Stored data
—————
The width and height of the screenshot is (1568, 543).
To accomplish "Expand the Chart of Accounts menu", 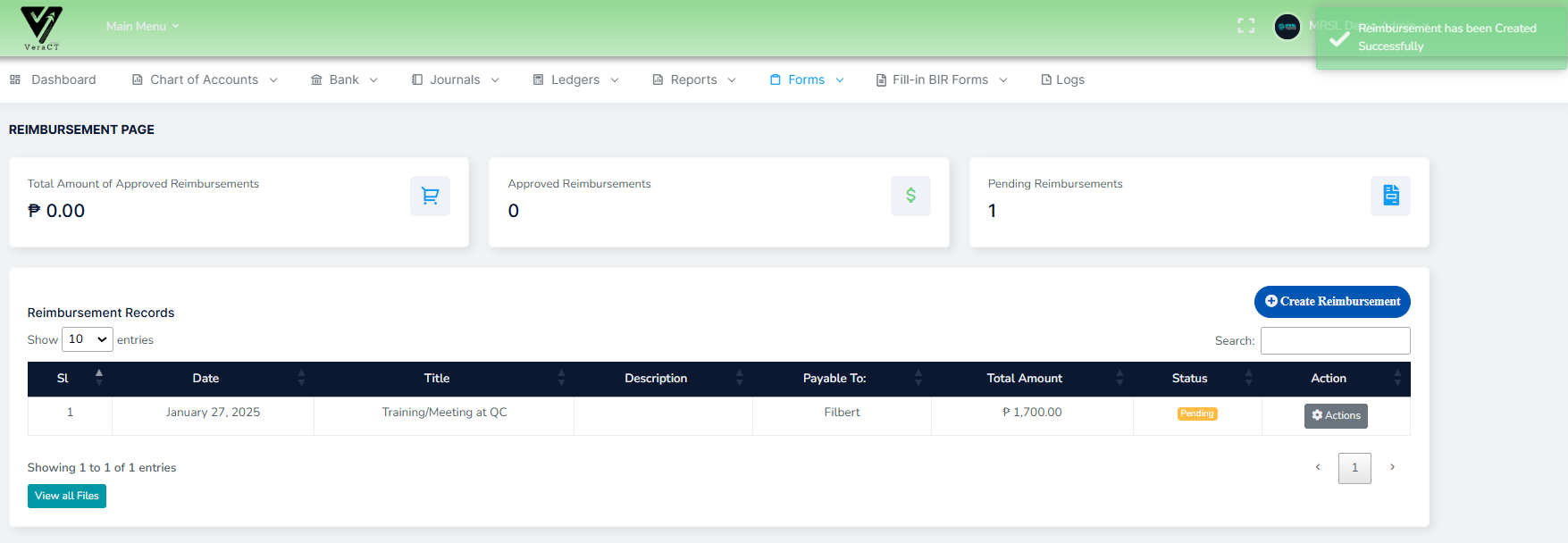I will point(205,79).
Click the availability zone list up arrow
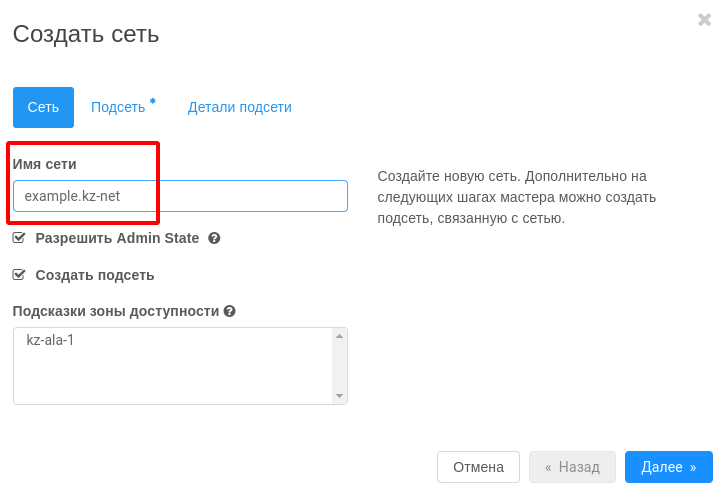This screenshot has height=492, width=722. coord(339,336)
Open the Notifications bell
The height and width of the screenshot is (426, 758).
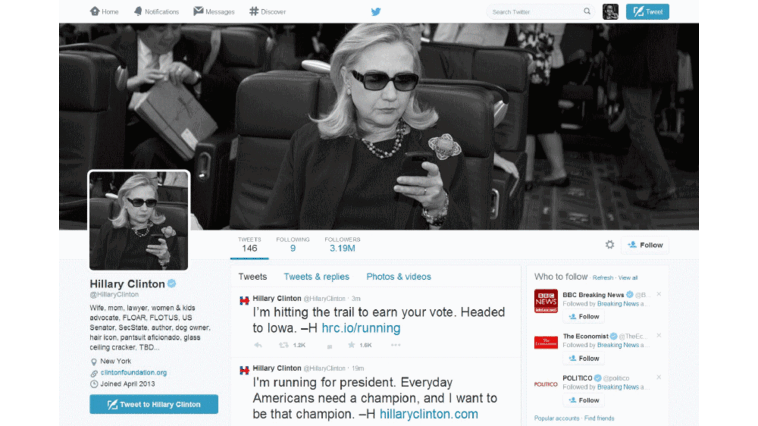click(156, 12)
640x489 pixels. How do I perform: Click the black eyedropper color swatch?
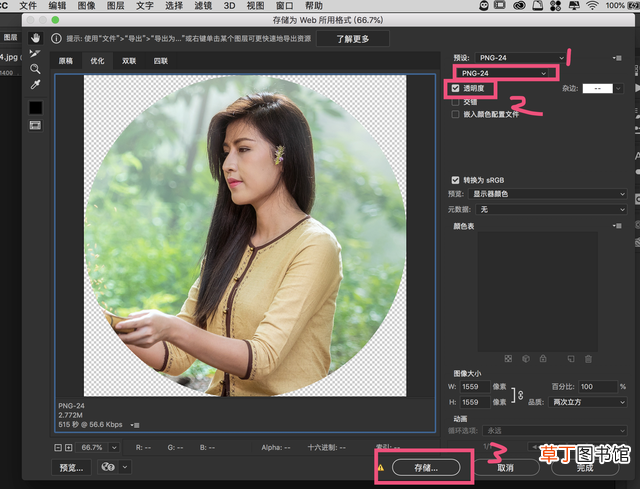pos(36,108)
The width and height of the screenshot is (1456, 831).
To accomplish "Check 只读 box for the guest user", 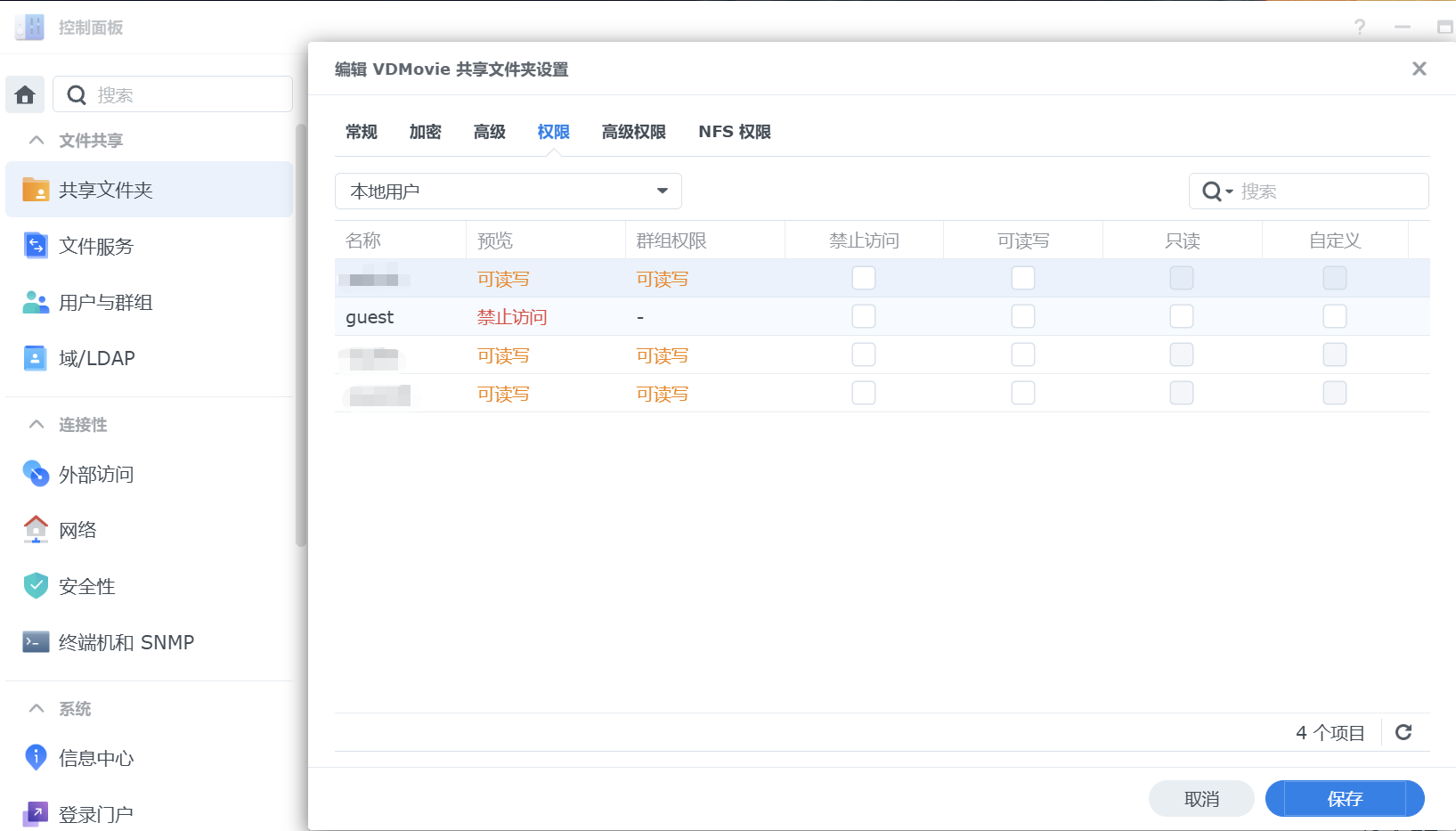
—————
**HOW TO COMPLETE THIS TASK**: Each line from the line containing "Click the availability zone list up arrow" through the final line of the data above must be retyped exactly; nothing else, and no pictures, may appear.

**YOUR RESPONSE**:
Click the availability zone list up arrow
This screenshot has height=492, width=722. coord(339,336)
Open the Notifications bell
The height and width of the screenshot is (426, 758).
click(156, 12)
640x489 pixels. How do I perform: Click the black eyedropper color swatch?
pos(36,108)
The width and height of the screenshot is (1456, 831).
To accomplish "Check 只读 box for the guest user", 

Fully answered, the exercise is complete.